A team job plan allows the service to define what it is able to do, within the resources it has. This is very useful for managers and commissioners and is in stark contrast to the limited information commissioners have most of the time. It also allows teams to anticipate and describe the effect of losses of clinical time. These could be maternity leave, sick leave, the effect of a new IT system etc.

A team job plan enables you to move capacity around e.g. if someone takes on a short-term piece of service development or training or goes off sick- what capacity and skills have been lost? How can this be made up? It also allows you to maximise capacity when someone is coming up to leaving. Typically, when someone is about to leave they do not take on any intervention work (Partnership).
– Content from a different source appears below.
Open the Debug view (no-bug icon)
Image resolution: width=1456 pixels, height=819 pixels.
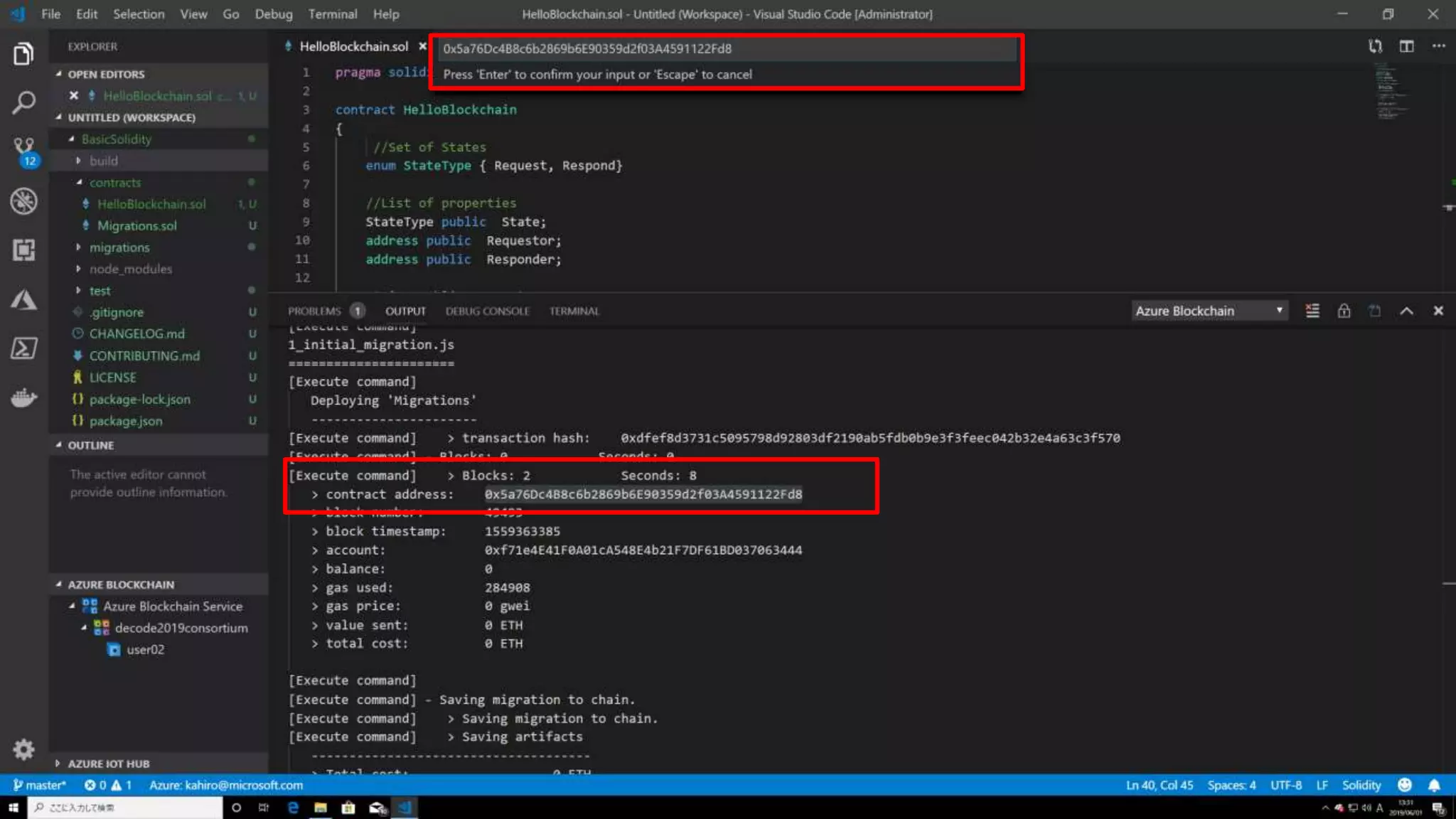click(23, 201)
If you have a team job plan you can move that person to do Choice appointments and release someone else to do Partnership.

A team job plan also helps on an individual level. An individual plan, by describing their working patterns, both sets a level of performance that is reasonable and required, as well as limiting the amount taken on so staff don’t feel burnt out or over –burdened. As the plan is transparent for all, and uses the same numbers, it encourages a sense of equity and fairness as everyone is on the same page.

Team job plans also help develop a learning culture. They establish the framework for Core and Specific work, place in the team timetable lots of peer group discussion and consultation. With the high degree of transparency of clinical work between clinicians, learning is encouraged.